For gated or private models, see Import Gated Models.
Request Errors
If the deployment is ready but requests fail, check the client setup.
| Error | Likely cause | What to do |
|---|---|---|
401 Unauthorized | Wrong deployment API key | Reveal the key again and update the client |
404 Not Found | Wrong endpoint URL or missing /v1 path | Check the URL with deployment show |
400 Bad Request | Invalid request body | Check the JSON payload and model name |
429 Too Many Requests | More traffic than the deployment can handle | Reduce traffic or add replicas |
500 | Runtime error during inference | Check state and logs |
Reveal the deployment API key:
exo dedicated-inference deployment reveal-api-key "$DEPLOYMENT" -z "$ZONE"Use it as a bearer token:
Authorization: Bearer <api-key>Dedicated Inference endpoints are OpenAI-compatible. Use the deployment URL as the base URL and include the /v1 path.
Slow Responses
Slow responses usually come from long prompts, high max_tokens, too much traffic, or limited GPU memory headroom.

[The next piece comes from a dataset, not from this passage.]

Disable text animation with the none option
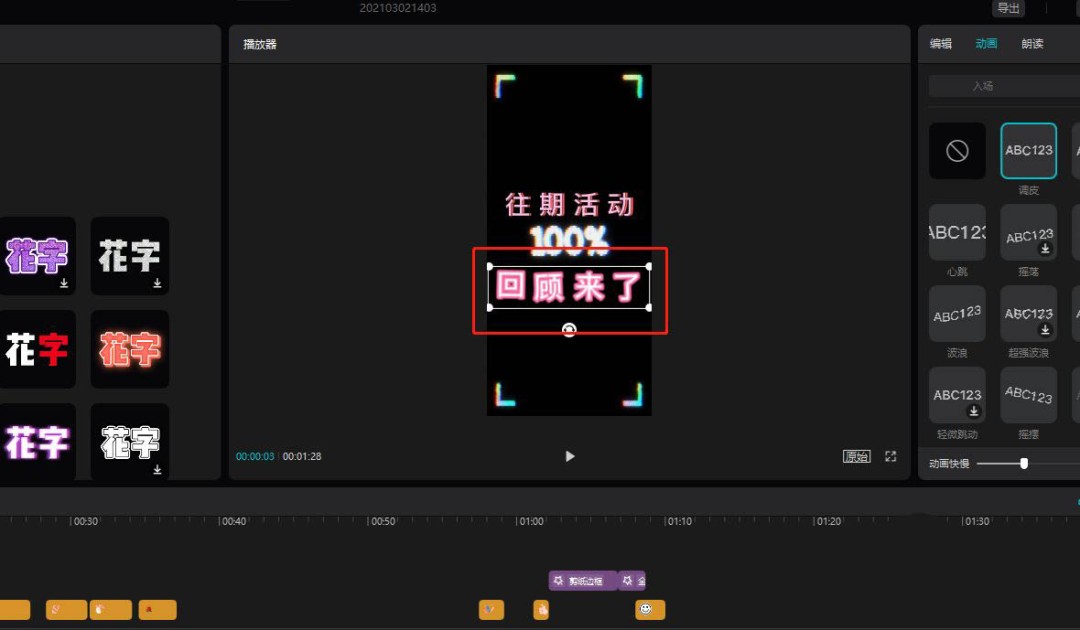The height and width of the screenshot is (630, 1080). pos(956,150)
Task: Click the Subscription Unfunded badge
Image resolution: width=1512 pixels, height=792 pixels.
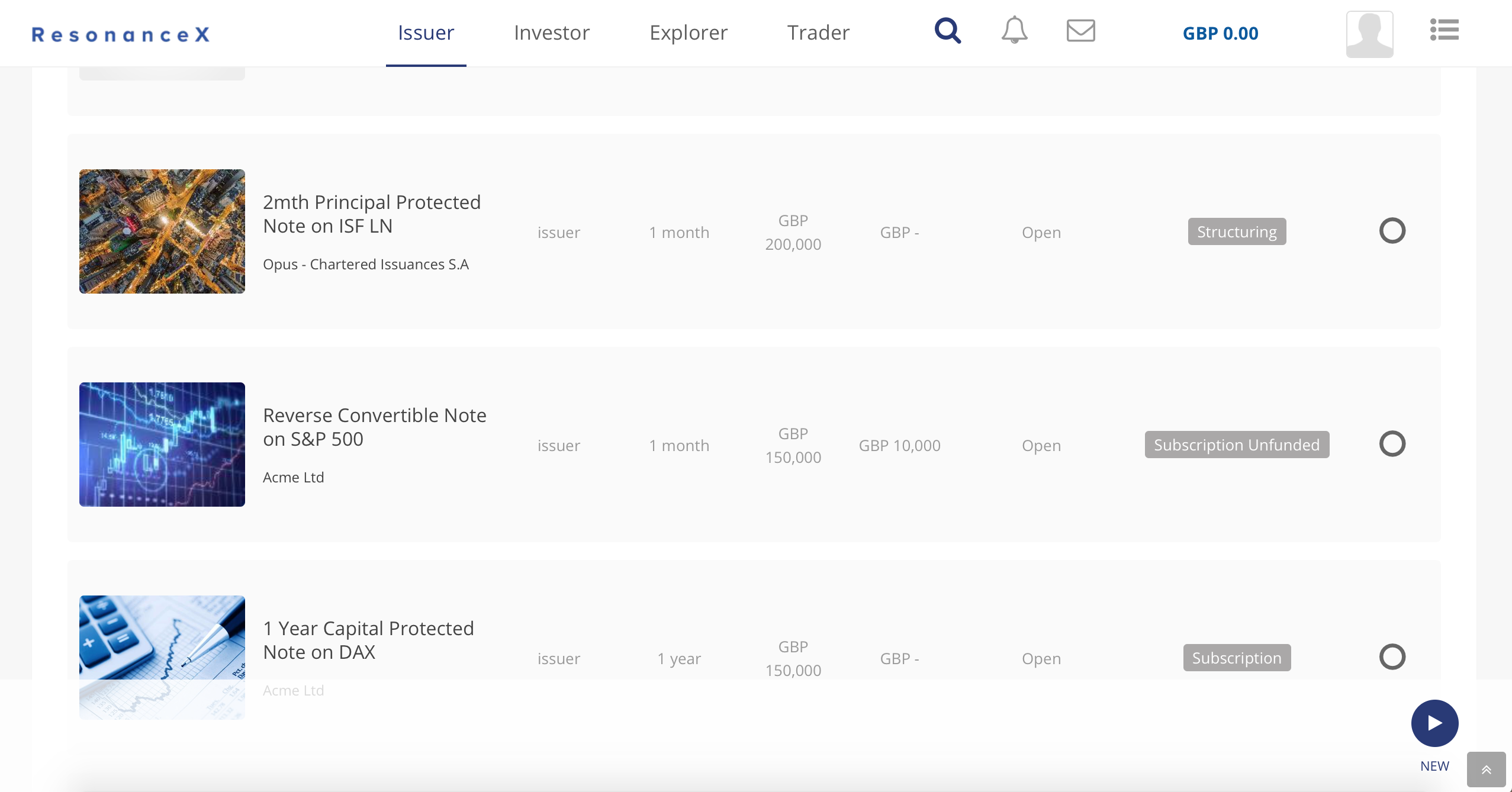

Add replicas when you need to handle more concurrent requests:
exo dedicated-inference deployment scale "$DEPLOYMENT" 3 -z "$ZONE"Replicas add more running copies of the same deployment. They help with concurrency. They don’t make one heavy request faster.
Collect Details for Support
Before opening a ticket, collect state and logs:
exo dedicated-inference deployment show "$DEPLOYMENT" -z "$ZONE" > deployment-info.txt
exo dedicated-inference deployment logs "$DEPLOYMENT" -z "$ZONE" --tail 500 > deployment-logs.txtDon’t include deployment API keys, Hugging Face tokens, or other secrets.
Open a support ticket through the Exoscale Portal.